§ Task A:
In the phishing invoice post, what does the writer say is wrong with the phone number's area code?
§ Task B:
Quote the phishing invoice post from "Waiting for your" to "wrong with that?".

AntiVirus Software EPIC FAIL by Design

Got an invoice in the mail this morning. A company I never heard of, with this message:

Here is your bill.

Waiting for your answer

Risus Incorporated
Lev Mckenzie
(896) 756-0588

The attachment is named “Risus Incorporated.bill42zo.06.p24me38i.rtf”.

So what’s wrong with that?

  • I have no business relationship with any of those names.
  • The company name doesn’t match the email domain.
  • 896 is a fake area code.
  • That last name is odd–that ‘k’ in ‘Mckenzie’ should be capitalized. Who misspells their own name?
  • The web site matching the email address that appears to have sent the email is the “Arab Real Estate Company”, with what appears to be a legit web site in Arabic.
  • The “invoice” is a RTF file, also known as a “Rich Text File”; that’s what we programmers used to use to create help files, so it is very capable of holding scripts and program code, but it’s a horrible choice for sending an actual invoice.

PhishSo it’s an obvious fake: a phish, an attempt to get me to open something I shouldn’t. OK, with caution, I looked inside. (Don’t do what I do. I’m a professional, and I don’t just double-click to see if anything explodes.) Inside there are multiple pages of this:

 

valvular wishbone sallymen poop gyn underdepth fearfulness feistiest vapulate gigsmen hemagglutinate bridoon diactinism shiplet subintegumental marliest vagabonding proamateur atamasco supracargo teleplay spherify rhytidome unheart verifiably neobotany horizontalism presbyterianism fatigues reconsign ower incontrollable gangliglions externa allopathically creep witches cicatrices scrappiest hardfistedness harakiri subcortically privily sappily intendence nearshore hypereutectoid chylidrosis metosteal sarcasm's dropsied earthing devour patashte stereoelectric brattie counterprove adventure resprout hyperparasitize humanised unevil pinyin prerighteousness pidgized shellful recompute ultrafiltration masslessness spig expectance voidance multipartisan fin mandrin mezair wastes audiotapes contrariness nonrefractional abnormalise wrihte morphonemics splenetive utilize goniostat chondrocranium

Well, that’s just a paste of words, mostly from a scientific dictionary, in random order, probably chosen because scientific terms are basically international, and would not trigger a “Wrong language” alert in an automated scan.

§ Dataset entries:
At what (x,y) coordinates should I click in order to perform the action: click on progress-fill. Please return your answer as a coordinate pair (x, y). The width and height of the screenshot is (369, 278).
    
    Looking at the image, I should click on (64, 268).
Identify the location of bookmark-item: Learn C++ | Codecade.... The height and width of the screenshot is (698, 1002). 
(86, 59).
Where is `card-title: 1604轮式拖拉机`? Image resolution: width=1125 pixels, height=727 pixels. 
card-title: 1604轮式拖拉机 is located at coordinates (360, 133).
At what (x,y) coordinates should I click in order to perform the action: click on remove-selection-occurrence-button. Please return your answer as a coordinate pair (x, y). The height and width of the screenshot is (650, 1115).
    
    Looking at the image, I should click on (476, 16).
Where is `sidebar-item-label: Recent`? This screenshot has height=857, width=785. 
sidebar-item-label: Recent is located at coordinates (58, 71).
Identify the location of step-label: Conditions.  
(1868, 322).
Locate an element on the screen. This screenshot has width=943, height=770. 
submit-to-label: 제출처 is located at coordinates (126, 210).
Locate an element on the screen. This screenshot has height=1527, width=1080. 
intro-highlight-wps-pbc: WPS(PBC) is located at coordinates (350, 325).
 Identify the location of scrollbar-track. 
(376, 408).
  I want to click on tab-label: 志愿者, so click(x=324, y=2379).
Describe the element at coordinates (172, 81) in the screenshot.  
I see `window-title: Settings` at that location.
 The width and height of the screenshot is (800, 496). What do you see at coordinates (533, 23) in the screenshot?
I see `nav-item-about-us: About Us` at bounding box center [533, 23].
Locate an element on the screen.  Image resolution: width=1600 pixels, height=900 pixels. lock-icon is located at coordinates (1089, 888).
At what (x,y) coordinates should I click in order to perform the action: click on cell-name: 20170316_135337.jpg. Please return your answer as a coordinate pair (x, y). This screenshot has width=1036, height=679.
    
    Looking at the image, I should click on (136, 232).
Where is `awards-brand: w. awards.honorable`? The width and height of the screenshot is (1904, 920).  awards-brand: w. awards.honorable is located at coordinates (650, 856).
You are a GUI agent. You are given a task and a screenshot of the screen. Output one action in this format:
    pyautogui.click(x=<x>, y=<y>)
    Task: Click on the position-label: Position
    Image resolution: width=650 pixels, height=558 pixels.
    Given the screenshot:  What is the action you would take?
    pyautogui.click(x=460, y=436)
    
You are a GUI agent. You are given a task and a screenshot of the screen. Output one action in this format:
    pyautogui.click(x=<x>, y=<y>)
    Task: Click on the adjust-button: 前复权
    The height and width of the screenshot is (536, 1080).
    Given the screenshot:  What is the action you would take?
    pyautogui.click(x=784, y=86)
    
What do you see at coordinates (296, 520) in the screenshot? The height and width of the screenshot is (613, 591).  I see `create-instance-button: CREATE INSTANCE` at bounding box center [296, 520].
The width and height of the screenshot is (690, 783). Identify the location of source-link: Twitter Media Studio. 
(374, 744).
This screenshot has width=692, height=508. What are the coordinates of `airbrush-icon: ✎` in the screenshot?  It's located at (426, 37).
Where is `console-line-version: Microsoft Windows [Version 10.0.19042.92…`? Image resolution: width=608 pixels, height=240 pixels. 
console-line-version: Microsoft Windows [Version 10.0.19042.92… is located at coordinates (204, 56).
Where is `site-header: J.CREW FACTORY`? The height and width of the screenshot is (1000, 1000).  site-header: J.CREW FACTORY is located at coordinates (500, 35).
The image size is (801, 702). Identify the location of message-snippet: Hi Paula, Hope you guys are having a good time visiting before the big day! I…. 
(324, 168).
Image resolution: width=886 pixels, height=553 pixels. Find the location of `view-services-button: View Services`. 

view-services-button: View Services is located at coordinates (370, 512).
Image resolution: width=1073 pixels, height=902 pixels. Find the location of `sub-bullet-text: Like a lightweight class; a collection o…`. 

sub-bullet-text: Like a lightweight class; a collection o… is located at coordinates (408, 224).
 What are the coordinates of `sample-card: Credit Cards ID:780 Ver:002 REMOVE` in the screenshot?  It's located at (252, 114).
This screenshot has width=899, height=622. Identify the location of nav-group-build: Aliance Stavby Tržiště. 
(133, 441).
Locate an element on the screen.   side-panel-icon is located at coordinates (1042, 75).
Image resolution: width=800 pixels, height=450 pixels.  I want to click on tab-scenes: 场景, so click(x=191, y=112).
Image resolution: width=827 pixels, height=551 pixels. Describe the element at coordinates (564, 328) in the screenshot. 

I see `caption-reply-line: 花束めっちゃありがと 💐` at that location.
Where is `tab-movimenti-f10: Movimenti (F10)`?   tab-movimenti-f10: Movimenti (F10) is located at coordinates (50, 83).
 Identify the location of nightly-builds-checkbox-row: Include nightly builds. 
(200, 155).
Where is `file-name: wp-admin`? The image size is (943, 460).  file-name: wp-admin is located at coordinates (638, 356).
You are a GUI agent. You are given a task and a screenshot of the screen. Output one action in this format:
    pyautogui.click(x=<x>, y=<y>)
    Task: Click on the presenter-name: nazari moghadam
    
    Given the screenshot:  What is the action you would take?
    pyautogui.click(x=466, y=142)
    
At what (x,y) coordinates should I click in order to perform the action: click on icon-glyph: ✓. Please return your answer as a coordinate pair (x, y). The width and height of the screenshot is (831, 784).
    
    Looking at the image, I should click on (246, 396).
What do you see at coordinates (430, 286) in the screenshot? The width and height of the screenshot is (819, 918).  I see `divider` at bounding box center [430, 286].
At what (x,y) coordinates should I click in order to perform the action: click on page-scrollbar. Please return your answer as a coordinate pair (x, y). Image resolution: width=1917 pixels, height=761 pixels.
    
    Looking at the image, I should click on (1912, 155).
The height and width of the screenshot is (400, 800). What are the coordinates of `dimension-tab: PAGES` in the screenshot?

§ Result A:
896 is a fake area code.

§ Result B:
Waiting for your answer

Risus Incorporated
Lev Mckenzie
(896) 756-0588

The attachment is named “Risus Incorporated.bill42zo.06.p24me38i.rtf”.

So what’s wrong with that?